* EXERCISE: In the records below, start at the line that contains "Given: Open the File menu" and stop after the line that contains "point(516,109)". Format those lines as a Markdown table with the columns Row and Line, skipping any blank lines.

* DATA:
━━━━━━━━

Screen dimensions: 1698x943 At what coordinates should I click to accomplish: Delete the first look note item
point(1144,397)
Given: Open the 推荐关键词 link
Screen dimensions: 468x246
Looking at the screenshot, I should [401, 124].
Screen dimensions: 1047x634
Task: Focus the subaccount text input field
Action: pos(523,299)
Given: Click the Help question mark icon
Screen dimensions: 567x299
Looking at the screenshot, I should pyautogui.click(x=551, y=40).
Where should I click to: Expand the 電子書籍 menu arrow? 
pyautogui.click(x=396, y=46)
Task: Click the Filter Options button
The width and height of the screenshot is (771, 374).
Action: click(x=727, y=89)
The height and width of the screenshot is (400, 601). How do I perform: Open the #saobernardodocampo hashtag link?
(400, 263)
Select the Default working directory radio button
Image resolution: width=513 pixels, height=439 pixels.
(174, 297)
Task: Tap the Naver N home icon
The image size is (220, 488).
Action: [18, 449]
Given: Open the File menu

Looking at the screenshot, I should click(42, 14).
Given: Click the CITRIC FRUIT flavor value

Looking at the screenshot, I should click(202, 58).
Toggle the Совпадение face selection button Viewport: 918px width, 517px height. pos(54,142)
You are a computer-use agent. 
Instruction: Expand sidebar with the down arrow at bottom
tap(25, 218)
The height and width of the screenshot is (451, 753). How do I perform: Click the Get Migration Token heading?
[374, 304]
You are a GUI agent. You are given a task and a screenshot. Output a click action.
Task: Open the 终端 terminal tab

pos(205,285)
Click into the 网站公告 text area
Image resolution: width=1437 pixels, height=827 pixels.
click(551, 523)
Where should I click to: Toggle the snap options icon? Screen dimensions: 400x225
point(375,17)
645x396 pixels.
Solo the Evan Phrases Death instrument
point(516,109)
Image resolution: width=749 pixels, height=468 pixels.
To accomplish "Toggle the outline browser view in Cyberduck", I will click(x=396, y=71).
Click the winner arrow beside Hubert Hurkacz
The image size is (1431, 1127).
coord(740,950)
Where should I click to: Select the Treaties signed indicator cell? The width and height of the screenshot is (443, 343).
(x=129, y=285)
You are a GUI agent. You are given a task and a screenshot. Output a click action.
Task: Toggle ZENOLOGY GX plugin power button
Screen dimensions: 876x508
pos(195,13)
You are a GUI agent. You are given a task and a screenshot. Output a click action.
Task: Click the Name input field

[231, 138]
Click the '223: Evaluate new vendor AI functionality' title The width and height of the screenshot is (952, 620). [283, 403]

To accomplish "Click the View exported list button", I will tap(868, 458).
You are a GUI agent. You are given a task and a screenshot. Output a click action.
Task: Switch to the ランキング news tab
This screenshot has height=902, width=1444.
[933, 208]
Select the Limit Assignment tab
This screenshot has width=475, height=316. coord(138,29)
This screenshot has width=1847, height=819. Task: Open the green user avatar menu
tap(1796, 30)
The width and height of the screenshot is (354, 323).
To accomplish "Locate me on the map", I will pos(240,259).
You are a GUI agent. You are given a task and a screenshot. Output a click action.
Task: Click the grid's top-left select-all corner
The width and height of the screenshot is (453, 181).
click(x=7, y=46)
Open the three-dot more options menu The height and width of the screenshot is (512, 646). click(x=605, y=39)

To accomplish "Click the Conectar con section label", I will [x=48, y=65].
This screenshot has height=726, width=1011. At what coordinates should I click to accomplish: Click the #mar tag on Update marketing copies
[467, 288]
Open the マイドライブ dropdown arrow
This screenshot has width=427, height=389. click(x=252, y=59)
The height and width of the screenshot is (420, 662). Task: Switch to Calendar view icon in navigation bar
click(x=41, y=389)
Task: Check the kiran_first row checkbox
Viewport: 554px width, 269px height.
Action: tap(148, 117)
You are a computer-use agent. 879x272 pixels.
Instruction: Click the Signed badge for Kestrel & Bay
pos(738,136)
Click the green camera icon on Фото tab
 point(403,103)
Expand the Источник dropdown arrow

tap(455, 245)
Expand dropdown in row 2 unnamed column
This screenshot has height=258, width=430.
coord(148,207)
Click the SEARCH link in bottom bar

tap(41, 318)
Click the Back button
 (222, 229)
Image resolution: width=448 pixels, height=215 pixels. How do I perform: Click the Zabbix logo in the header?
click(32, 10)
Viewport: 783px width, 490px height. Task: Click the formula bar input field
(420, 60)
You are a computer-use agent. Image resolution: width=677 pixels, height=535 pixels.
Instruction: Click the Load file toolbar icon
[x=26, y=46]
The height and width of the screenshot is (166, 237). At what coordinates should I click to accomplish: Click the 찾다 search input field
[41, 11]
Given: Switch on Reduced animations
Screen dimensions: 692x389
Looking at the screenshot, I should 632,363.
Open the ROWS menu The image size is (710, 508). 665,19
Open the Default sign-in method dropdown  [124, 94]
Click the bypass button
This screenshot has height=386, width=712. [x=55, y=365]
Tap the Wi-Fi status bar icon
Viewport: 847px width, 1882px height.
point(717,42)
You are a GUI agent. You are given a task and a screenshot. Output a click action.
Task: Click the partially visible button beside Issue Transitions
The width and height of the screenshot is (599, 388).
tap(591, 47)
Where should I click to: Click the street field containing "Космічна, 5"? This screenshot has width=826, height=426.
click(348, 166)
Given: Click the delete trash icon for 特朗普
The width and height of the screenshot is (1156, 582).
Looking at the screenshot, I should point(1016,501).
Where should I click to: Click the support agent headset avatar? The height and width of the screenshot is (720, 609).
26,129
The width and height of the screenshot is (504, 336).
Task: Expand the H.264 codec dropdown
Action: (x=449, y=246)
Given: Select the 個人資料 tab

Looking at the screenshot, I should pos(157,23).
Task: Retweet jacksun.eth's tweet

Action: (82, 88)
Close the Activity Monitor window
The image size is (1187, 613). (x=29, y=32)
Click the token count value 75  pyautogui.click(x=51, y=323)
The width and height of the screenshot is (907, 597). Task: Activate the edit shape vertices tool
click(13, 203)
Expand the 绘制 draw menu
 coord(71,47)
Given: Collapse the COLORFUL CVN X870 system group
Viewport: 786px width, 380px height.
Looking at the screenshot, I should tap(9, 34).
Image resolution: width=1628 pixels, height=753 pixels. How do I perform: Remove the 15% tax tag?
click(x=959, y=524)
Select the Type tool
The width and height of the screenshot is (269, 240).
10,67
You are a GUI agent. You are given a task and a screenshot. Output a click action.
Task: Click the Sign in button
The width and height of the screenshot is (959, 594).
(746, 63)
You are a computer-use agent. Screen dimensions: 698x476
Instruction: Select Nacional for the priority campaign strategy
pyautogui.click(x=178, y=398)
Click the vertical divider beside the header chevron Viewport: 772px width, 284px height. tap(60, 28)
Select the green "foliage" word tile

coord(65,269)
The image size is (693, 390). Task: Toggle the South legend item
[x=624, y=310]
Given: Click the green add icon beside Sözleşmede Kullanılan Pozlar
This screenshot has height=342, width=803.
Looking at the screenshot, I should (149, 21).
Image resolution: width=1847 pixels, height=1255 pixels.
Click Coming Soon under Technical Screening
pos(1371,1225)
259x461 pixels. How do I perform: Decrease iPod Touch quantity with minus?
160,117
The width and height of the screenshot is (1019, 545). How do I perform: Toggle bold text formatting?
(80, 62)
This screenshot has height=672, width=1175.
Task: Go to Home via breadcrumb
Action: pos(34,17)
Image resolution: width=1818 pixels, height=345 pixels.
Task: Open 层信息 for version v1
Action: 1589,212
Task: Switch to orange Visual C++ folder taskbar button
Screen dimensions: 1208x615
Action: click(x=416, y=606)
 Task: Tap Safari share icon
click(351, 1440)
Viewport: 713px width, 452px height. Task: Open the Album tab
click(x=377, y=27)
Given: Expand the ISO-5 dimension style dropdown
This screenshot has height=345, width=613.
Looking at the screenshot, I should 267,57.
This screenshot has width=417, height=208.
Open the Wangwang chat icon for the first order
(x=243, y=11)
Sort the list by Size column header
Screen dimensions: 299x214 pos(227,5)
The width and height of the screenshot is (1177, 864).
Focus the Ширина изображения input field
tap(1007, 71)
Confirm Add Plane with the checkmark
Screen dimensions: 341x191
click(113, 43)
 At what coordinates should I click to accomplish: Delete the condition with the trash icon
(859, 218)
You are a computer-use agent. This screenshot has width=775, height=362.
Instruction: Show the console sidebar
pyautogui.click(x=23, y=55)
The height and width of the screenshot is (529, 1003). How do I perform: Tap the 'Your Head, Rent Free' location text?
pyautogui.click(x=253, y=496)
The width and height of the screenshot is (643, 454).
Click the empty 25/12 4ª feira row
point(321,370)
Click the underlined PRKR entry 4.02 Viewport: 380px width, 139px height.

━━━━━━━━

* ANSWER TO THE TASK:
| Row | Line |
|---|---|
| 1 | Given: Open the File menu |
| 2 | Looking at the screenshot, I should click(42, 14). |
| 3 | Given: Click the CITRIC FRUIT flavor value |
| 4 | Looking at the screenshot, I should click(202, 58). |
| 5 | Toggle the Совпадение face selection button Viewport: 918px width, 517px height. pos(54,142) |
| 6 | You are a computer-use agent.  |
| 7 | Instruction: Expand sidebar with the down arrow at bottom |
| 8 | tap(25, 218) |
| 9 | The height and width of the screenshot is (451, 753). How do I perform: Click the Get Migration Token heading? |
| 10 | [374, 304] |
| 11 | You are a GUI agent. You are given a task and a screenshot. Output a click action. |
| 12 | Task: Open the 终端 terminal tab |
| 13 | pos(205,285) |
| 14 | Click into the 网站公告 text area |
| 15 | Image resolution: width=1437 pixels, height=827 pixels. |
| 16 | click(551, 523) |
| 17 | Where should I click to: Toggle the snap options icon? Screen dimensions: 400x225 |
| 18 | point(375,17) |
| 19 | 645x396 pixels. |
| 20 | Solo the Evan Phrases Death instrument |
| 21 | point(516,109) |